Kosten in der Onkologie – ein ungeliebtes, aber drängendes Thema
Ein Problem, über das Onkologen nicht so gerne nachdenken, das sich aber auf Dauer nicht wird verdrängen lassen, wurde von der ASCO ebenfalls sehr prominent im Rahmen der Plenarsitzung adressiert: die steigenden Kosten der Therapie. Die Frage ist, was ein Gesundheitssystem – und das heißt auch: eine Gesellschaft – sich in medizinischer Hinsicht leisten kann. Dass die ASCO das Thema neben den besten Abstracts des Jahres auf die Agenda ihrer Plenarsitzung gesetzt hat, zeigt, für wie virulent es dort gehalten wird.
Leonard Saltz, Onkologe am Memorial Sloan Kettering Cancer Center in New York und einer der führenden klinischen Darmkrebs-Forscher weltweit, rechnete vor, dass die Einführungspreise für neu zugelassene Krebsmedikamente zum Zeitpunkt der jeweiligen Zulassung in den vergangenen etwa 35 Jahren exponentiell gestiegen sind. Gesundheitsökonomische Auswertungen ergäben beispielsweise, dass der inflationsbereinigte Preis für ein zusätzliches Lebensjahr um rund 8.500 US-Dollar pro Jahr steigt und 2014 bei etwa 224.000 Dollar lag [4]. Jahres-Therapiekosten von einer Million Dollar seien bei einigen der neueren Medikamente keine Fantasievorstellung mehr, und man muss kein Volkswirt sein, um vorherzusehen, dass kein Gesundheitssystem der Welt das auf längere Frist wird leisten können. Bereits gegenwärtig sollen die Kosten für Krankenversicherung plus Eigenbeteiligung in einem amerikanischen Mittelklasse-Haushalt die Hälfte des Jahreseinkommens ausmachen [5].

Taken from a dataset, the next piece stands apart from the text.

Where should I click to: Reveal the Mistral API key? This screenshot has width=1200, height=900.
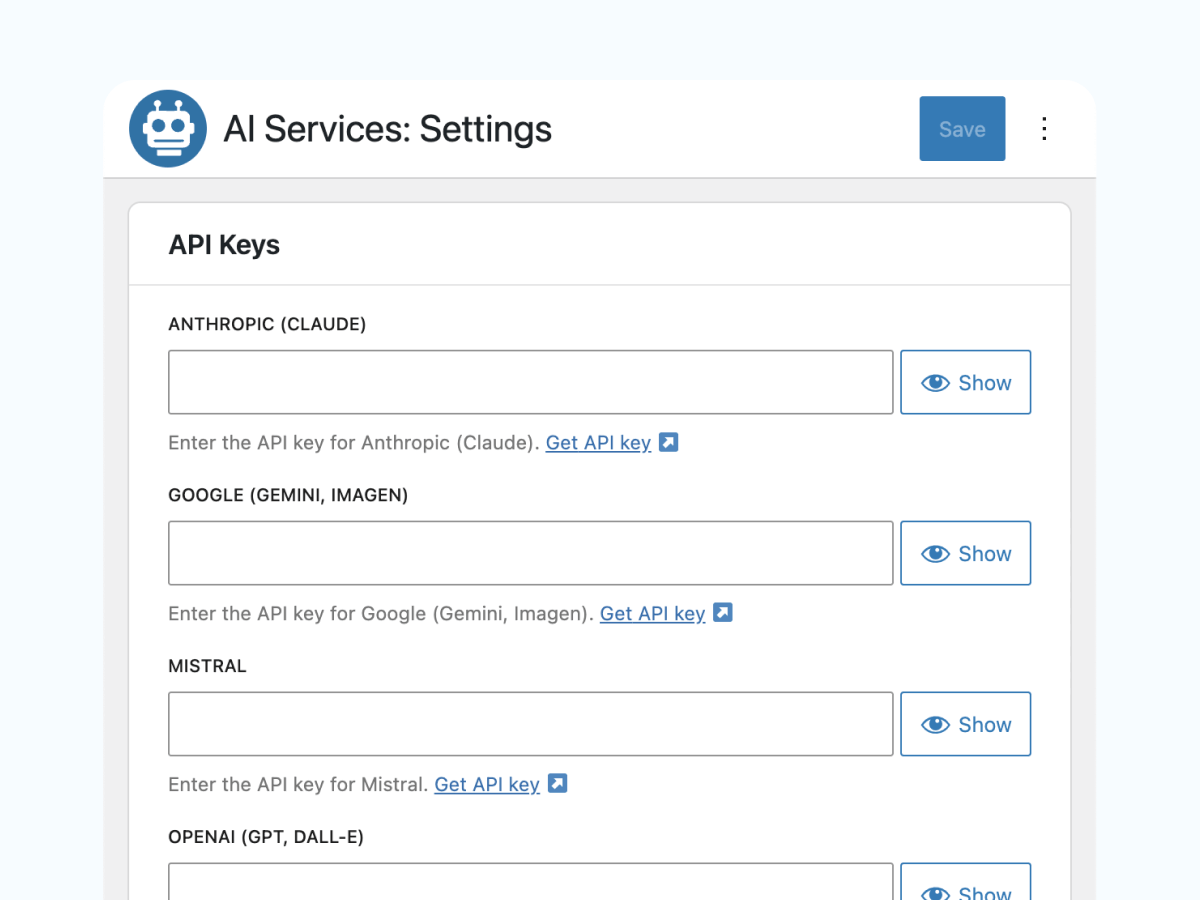click(x=965, y=724)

Als einen Ansatz empfahl Saltz, zu unterscheiden zwischen dem Nutzen einer Therapie, die sich in Ansprechraten, Überlebenszeiten etc. messen lässt, und ihrem „Wert“, in den neben den Nebenwirkungen auch die Kosten (heute häufig ironisch als „finanzielle Toxizität“ bezeichnet) eingehen müssten. Der einzelne Arzt kann dieser Entwicklung entgegenzuwirken versuchen, indem er sorgfältig auswählt und auf Therapien verzichtet, die hohe Kosten verursachen, aber für den jeweiligen Patienten wenig „Wert“ bringen. Um die Diskussion darüber zu stimulieren, hat die ASCO kurz nach der Jahrestagung als erste Näherung eine konzeptionelle Handreichung zur Feststellung dieses „Werts“ veröffentlicht [6]; von der European Society of Medical Oncology (ESMO) gibt es ein ähnliches Papier, in dem eine “Magni­tude of Clinical Benefit Scale” zur Diskussion gestellt wird (MCBS, [7]).

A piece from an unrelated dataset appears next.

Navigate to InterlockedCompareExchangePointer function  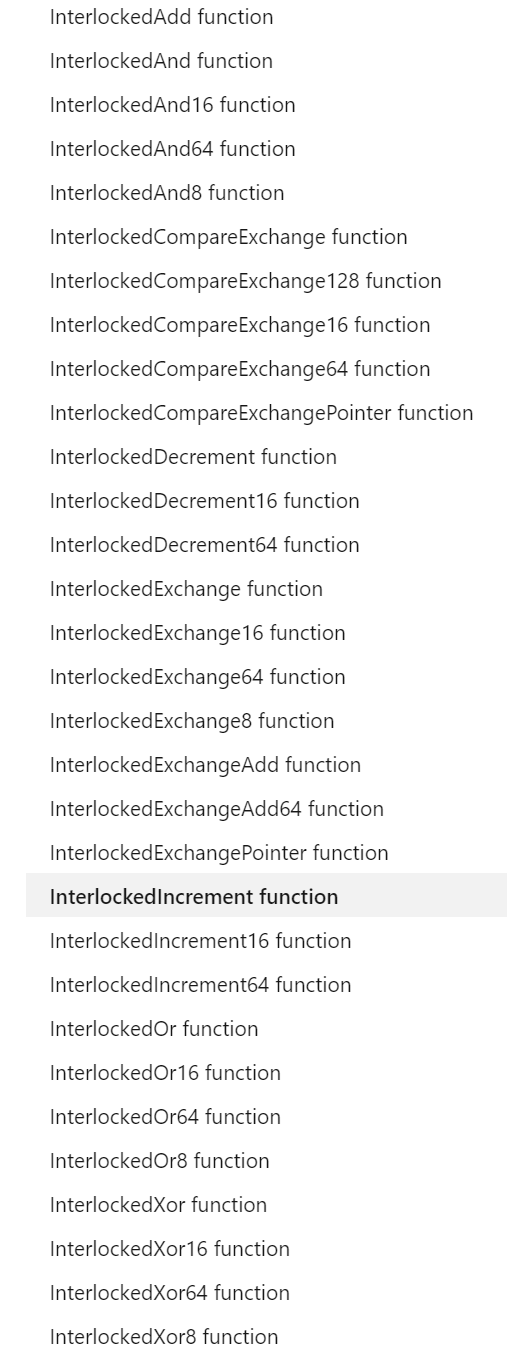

Damit ist das Problem der nachhaltigen Implementierung neuer Therapien in der Onkologie (und nicht nur dort) sicherlich nicht gelöst, aber die großen Fachgesellschaften haben damit zumindest gezeigt, dass sie das Problem erkannt haben und gewillt sind, eine Diskussion anzustoßen, die in den nächsten Jahren mit allen Beteiligten geführt werden muss – mit den Ärzten, der Industrie, den Versicherungsträgern, den Gesetzgebern und nicht zuletzt auch mit den Patienten.

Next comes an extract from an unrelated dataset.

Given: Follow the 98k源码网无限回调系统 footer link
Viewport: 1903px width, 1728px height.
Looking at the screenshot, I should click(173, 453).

P. S.: Wenn Sie die gastrointestinalen Tumoren und das Mammakarzinom in diesem Heft vermissen sollten: Berichte darüber werden in der nächsten Ausgabe erscheinen und den ASCO-Kongress ebenso wie den 17th World Congress on Gastrointestinal Cancer abdecken, der Anfang Juli in Barcelona stattfand.

 

Literatur
1. Wolchock JD et al. J Clin Oncol 2015; 33 (15S): 3s (ASCO 2015, Abstract #LBA1).
2. D´Cruz A et al. J Clin Oncol 2015; 33 (15S): 4s (ASCO 2015, Abstract #LBA3).
3. Brown PD et al. J Clin Oncol 2015; 33 (15S): 4s (ASCO 2015, Abstract #LBA4).
4. Howard DH et al. J Economic Perspectives 2015; 29: 139-62.
5. Young RA, DeVoe E. Ann Fam Med 2012; 10: 156-62.
6. Schnipper LE et al. J Clin Oncol 2015, Jul 13 [prepub ahead of print, DOI 10.1200/JCO.2015.61.6706].
7. Cherny NI et al. Ann Oncol 2015; 26: 1547-73.